(Stored data)
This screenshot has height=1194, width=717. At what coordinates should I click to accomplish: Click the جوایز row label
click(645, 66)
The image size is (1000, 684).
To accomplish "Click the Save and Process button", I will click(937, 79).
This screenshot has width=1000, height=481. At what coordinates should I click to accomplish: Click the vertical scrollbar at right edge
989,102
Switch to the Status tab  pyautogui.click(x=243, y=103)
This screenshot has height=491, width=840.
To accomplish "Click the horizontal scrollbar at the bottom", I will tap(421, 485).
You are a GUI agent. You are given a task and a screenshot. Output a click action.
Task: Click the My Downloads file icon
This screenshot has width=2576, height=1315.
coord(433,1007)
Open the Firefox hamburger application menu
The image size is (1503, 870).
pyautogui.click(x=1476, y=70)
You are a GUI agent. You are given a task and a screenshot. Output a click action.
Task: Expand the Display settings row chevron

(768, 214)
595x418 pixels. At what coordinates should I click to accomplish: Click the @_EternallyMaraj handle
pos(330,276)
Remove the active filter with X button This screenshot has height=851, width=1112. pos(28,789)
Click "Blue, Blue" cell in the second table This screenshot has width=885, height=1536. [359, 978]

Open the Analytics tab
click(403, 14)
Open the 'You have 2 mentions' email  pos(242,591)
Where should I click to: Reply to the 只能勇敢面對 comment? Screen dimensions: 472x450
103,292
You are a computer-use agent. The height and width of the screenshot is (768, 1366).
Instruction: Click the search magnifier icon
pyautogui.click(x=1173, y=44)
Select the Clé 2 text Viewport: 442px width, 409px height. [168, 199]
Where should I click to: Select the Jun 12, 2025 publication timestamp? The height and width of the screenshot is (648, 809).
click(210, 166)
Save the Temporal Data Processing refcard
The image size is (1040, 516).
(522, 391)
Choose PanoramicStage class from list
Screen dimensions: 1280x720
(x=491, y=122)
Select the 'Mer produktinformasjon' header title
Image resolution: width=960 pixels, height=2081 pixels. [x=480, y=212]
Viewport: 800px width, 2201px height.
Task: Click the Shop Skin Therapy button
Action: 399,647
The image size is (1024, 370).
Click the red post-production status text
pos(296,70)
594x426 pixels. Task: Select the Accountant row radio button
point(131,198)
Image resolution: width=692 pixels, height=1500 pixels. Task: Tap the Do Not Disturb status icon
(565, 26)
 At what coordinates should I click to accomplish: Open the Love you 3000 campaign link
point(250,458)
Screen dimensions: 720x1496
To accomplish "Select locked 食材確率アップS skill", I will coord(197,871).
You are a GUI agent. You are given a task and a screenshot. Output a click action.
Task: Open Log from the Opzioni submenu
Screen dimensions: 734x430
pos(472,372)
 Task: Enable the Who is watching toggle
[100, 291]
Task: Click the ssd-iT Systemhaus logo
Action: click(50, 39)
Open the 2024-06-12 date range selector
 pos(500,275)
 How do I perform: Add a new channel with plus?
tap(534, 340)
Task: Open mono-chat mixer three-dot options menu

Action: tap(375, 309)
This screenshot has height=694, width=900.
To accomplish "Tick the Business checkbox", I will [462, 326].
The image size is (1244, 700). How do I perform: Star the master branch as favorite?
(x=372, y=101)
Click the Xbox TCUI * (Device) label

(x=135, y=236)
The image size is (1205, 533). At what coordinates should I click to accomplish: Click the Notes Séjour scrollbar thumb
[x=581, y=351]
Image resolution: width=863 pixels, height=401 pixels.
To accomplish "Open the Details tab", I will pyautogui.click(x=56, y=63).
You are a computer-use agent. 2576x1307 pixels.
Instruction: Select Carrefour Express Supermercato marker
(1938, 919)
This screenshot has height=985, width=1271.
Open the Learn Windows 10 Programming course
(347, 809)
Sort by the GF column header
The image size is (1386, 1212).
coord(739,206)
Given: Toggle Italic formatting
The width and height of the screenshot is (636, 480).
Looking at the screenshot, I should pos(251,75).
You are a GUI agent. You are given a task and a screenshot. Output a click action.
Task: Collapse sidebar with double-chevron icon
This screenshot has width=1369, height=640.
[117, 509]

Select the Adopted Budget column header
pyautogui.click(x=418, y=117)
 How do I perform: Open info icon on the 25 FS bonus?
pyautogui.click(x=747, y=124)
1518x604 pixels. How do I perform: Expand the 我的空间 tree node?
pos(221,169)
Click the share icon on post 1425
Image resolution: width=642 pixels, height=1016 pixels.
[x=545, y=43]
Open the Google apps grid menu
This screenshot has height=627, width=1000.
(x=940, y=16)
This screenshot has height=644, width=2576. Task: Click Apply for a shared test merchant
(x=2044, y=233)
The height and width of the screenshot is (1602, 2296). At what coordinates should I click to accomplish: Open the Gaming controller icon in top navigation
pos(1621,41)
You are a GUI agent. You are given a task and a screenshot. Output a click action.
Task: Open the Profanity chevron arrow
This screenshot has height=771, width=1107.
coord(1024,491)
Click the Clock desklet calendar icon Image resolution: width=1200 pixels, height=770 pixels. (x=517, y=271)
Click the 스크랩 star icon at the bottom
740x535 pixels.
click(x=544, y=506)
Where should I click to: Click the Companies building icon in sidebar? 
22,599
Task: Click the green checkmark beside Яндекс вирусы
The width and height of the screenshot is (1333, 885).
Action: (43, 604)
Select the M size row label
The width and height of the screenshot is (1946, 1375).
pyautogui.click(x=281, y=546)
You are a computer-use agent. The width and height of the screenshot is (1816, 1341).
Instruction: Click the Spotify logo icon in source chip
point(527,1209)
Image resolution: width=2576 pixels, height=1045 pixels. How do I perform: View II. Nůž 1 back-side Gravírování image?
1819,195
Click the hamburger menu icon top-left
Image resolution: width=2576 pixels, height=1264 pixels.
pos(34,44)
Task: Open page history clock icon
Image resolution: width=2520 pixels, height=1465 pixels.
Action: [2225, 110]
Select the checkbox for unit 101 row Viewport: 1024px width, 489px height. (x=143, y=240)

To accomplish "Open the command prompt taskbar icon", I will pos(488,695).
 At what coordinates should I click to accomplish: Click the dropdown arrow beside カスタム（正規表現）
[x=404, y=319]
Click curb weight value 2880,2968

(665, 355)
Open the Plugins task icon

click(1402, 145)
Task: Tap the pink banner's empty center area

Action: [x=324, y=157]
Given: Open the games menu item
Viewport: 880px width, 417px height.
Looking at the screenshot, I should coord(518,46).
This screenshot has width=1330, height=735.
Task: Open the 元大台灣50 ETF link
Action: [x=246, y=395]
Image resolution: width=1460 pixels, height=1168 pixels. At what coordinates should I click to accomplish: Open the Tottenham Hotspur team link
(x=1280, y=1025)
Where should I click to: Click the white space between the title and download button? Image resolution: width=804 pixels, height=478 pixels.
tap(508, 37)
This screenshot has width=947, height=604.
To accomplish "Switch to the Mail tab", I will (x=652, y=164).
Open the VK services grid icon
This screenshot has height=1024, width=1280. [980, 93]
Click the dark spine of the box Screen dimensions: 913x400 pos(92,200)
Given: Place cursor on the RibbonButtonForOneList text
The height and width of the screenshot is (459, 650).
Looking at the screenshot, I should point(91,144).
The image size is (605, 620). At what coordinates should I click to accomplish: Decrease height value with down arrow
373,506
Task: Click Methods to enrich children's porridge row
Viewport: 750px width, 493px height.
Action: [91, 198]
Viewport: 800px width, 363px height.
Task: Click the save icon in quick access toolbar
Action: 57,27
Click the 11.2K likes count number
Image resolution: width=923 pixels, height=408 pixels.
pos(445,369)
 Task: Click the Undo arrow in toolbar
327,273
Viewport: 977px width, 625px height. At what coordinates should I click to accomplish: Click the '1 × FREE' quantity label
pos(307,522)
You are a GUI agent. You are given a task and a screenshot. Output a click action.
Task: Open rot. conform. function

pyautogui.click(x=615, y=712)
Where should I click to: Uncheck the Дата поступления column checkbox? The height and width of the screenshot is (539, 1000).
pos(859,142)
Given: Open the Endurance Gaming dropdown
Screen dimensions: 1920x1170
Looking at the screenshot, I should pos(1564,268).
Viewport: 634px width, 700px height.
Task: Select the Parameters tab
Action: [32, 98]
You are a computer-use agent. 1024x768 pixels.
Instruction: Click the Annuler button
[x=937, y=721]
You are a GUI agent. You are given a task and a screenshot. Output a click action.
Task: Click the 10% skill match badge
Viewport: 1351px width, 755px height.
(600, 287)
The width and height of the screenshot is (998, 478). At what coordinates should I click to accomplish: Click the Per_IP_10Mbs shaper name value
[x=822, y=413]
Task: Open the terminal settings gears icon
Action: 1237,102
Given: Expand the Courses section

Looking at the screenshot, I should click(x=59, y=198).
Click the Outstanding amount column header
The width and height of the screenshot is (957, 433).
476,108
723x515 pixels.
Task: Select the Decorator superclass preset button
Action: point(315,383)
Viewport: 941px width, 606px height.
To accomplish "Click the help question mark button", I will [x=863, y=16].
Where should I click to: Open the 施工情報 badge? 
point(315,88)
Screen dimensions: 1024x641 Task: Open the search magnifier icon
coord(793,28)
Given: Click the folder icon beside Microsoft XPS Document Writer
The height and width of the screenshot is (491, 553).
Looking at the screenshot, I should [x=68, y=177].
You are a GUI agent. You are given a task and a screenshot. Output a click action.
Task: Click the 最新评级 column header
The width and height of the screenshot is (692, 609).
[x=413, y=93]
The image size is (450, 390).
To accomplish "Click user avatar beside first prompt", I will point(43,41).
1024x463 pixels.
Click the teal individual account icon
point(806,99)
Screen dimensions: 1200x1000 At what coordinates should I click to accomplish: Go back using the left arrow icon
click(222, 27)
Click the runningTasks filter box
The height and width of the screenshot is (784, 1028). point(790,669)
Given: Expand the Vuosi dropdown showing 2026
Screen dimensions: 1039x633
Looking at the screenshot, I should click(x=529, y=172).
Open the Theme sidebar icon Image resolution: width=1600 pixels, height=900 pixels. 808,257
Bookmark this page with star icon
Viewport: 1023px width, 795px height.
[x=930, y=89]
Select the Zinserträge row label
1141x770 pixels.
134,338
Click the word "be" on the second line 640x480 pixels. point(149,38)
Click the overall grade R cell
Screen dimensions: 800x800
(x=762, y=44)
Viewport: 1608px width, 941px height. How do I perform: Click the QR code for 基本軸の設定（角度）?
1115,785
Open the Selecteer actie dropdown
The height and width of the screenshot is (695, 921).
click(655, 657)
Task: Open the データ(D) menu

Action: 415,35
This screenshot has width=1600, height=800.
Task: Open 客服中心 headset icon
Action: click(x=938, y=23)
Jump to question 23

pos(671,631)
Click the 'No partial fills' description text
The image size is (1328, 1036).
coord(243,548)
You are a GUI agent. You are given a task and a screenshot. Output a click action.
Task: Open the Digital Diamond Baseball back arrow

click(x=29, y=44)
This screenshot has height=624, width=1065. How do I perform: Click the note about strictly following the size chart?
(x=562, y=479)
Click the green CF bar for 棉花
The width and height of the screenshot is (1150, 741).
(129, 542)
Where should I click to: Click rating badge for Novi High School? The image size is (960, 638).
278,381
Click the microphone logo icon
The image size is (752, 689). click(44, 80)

WORK INSTRUCTIONS:
If a line in the data above includes the string "skill", copy it.

TASK ANSWER:
To accomplish "Select locked 食材確率アップS skill", I will coord(197,871).
Task: Click the 10% skill match badge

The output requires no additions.